Their pusillanimated authors.
It is not only the ingenuity of mind demanded to construct, without awkwardness and artificiality, the compelling forms of poetry that is lacking in these journalistic poets; it is that rhapsodic trance of the whole being which makes those forms savagely aspired to as a war-dance or a hypnotic drug. People who declare that there are “no new rhythms” possible in metric poetry, are people so neutralized with effete parlor civilization that their vital organs are incapable of resounding to the fundamental trance-engendering stroke of the tom-tom. They are incapable of hypnosis. They are incapable of naively falling asleep to dream. They do not know what fundamental rhythm is. If they did, they could not but distinguish that in their minds from the superficial forms of phrasal music which an artist inevitably superimposes upon it, and they would know that just as many phrasal patterns are possible in a fundamental rhythmic trance, and a great many more probable, than in the state of hyper-sophistical intellectual preciosity which they have found out how to exploit as primitive and free. Too much neural excitation and too little of the booming pulse of the blood is what distinguishes this freedom from the freedom of the poet who is lost in a rhapsody of song. It is easy to be free by simply declining to engage a medium offering a vigorous resistance of its own; but to be free by virtue of the power to conquer with your passion everything that stands against it in the genuine utilities of an art, is a freedom worthy of the boast.
To use line division at all is to acknowledge the organic value to imaginative realization of the semi-regular recurrent stimulus, out of which in aboriginal recitative the forms of poetry arose. To use it with arbitrary opportunism, so that no judgment or choice, human or superhuman, not even your own, could ever put your poem together again if it fell apart, is neither primitive nor free, nor interesting, but simply obtuse. It reveals a lack of sensibility to the real quality of the thing.
In all arts it is the tendency of those who are ungrown to confuse the expression of intense feeling with the intense expression of feeling—which last is all the world will long listen to. The journalistic vogue of free-verse encourages this kind of confusion in poetry. It gets people to spend an entire literary life cultivating an emotional personality instead of cultivating an art, because there is not enough resistance in the medium of the art to make it worth going up against. In order to produce anything which will compel attention beyond the vogue of the Sunday paper and the everyday magazine, it is necessary to concentrate attention upon the making of something, more even than upon the passion out of which it is made; and that is one thing that the forms of rhythmic poetry compel us to do. Having the habit of such effort, it is not impossible that we might on some occasion achieve one of those formless forms, like Blake’s, that are so rare as to be remembered through the centuries.
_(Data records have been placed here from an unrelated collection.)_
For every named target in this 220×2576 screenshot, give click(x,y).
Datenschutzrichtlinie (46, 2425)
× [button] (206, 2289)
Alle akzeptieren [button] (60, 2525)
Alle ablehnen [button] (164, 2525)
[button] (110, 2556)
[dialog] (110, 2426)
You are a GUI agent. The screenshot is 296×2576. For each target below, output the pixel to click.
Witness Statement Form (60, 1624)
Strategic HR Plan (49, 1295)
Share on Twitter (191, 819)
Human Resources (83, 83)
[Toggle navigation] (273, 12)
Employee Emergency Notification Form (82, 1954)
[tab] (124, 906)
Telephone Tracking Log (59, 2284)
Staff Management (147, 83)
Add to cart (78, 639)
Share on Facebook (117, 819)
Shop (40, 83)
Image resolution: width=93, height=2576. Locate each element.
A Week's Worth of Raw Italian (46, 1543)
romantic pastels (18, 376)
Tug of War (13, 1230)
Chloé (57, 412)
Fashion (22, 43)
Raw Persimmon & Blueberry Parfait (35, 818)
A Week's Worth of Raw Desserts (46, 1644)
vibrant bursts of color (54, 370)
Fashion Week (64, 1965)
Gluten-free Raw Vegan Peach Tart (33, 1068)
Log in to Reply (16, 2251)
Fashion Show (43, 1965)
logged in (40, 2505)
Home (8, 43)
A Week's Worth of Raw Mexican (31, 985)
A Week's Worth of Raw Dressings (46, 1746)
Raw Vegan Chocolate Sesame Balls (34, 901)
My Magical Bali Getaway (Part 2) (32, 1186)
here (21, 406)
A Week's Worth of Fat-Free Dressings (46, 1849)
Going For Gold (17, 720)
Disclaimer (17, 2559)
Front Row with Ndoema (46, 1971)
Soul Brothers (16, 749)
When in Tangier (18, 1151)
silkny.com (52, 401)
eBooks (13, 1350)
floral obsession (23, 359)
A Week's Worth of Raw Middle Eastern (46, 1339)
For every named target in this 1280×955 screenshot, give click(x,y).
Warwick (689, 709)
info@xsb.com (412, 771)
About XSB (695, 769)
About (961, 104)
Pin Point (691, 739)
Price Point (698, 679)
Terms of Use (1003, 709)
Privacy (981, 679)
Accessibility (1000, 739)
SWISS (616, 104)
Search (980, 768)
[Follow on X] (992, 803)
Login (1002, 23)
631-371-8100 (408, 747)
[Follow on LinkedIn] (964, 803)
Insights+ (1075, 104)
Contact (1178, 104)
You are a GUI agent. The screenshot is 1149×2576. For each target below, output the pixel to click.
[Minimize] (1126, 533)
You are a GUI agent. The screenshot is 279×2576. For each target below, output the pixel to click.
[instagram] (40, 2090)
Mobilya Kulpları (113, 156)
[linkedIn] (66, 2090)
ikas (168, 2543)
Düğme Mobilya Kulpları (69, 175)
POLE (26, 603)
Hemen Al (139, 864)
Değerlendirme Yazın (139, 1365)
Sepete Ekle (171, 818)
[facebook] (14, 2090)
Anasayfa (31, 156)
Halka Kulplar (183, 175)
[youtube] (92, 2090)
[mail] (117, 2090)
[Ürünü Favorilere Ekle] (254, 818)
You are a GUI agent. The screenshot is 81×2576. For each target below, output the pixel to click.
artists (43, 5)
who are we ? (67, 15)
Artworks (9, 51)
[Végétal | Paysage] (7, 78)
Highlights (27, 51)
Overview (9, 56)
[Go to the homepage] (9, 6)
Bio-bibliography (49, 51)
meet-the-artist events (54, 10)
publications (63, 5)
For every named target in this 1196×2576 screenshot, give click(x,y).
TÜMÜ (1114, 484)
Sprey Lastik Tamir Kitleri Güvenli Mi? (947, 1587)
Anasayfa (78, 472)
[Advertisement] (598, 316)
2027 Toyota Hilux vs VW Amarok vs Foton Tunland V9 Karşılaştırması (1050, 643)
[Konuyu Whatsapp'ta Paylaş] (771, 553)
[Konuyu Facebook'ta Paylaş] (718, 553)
It is not impossible that we might subdue the listener to our passion without form as well as without metrical music. Nothing can be declared impossible to the whims of the artistic impulse. But the general deliquescence of all high-strung and concentrated expression which the journalistic commerce of our time is accomplishing can be declared incompatible with the whole spirit of art. And that any writer living in this wide stream of watery verbal emotion can learn to produce great poetry by pouring these long verses into that stream, can be declared tragically doubtful.